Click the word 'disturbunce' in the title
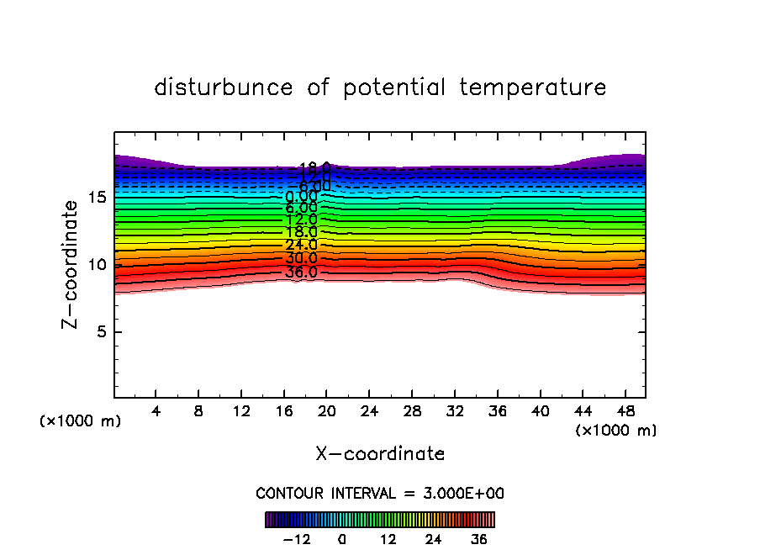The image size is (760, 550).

--

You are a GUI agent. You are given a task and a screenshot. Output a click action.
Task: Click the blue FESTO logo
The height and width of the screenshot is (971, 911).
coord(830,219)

● WORK INSTRUCTIONS:
Copy out the items word for word, everything from the line containing "Click the word 'disturbunce' in the title" down to the line containing "The image size is (760, 550).", with both of those lines included. Leave the pictures out.

● RESPONSE BELOW:
Click the word 'disturbunce' in the title
The image size is (760, 550).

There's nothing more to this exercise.